Pour gagner en autonomie, les fablabs universitaires peuvent légitimement ouvrir leurs portes au monde de la recherche et aux entreprises innovantes : en tant qu’outil de fertilisation croisée entre différentes disciplines, et entre étudiants, professeurs et chercheurs, ils ont des atouts à faire valoir. C’est le cas par exemple de la fabrique Paris-Saclay de l’Ecole Centrale de Paris, qui vise à accompagner les projets technologiques de ces différents acteurs. Le succès de cette ouverture envers les entreprises dépendra entre autres de la posture de l’équipe pédagogique. Certaines disciplines ou cultures d’établissement d’enseignement seront plus propices à de tels développements. Pour jouer pleinement ce rôle d’interconnexion entre ces différentes communautés, l’indépendance des fablabs n’est pas toujours souhaitable car cela peut conduire à perdre les relations privilégiées avec la communauté universitaire. Par ailleurs, le maintien dans le cadre universitaires permet à ces fablabs de continuer à bénéficier des services supports (administration, accueil, entretien, …) et des infrastructures (immobilier, autres équipements techniques).
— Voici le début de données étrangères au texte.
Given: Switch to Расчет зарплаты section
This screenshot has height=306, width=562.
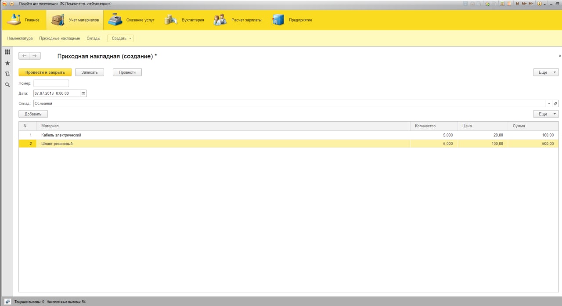Looking at the screenshot, I should click(238, 20).
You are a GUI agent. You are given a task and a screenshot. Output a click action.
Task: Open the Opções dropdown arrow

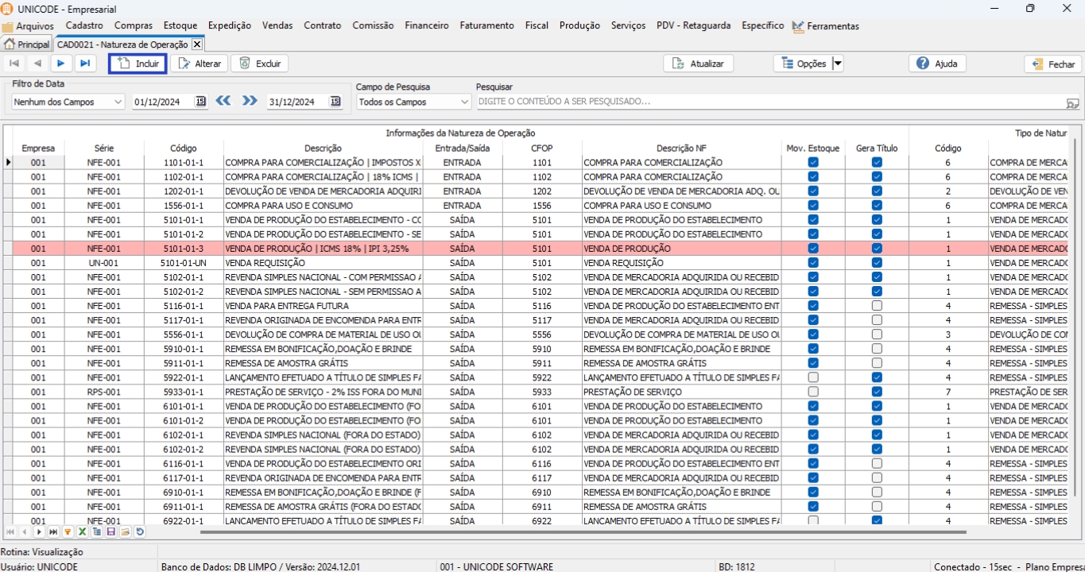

Dans l’enseignement professionnel ou l’apprentissage, la fabrication par commande numérique gagnerait à s’inspirer du modèle des fablabs. En effet, la fabrication additive gagne de plus en plus de secteurs industriels et est déjà utilisée pour des moyennes séries (quelques milliers de pièces par an) dans certains secteurs en pointe (ex : aéronautique, armement). Au Bade-Württemberg, en Allemagne, le land soutient ainsi financièrement les écoles mettant en place des « usines d’apprentissage » dans le cadre de sa politique Industrie 4.0. Ce programme vise exclusivement les formations en apprentissage où les apprentis sont accueillis dans des PME, afin de favoriser la diffusion de ces technologies dans le tissu économique local.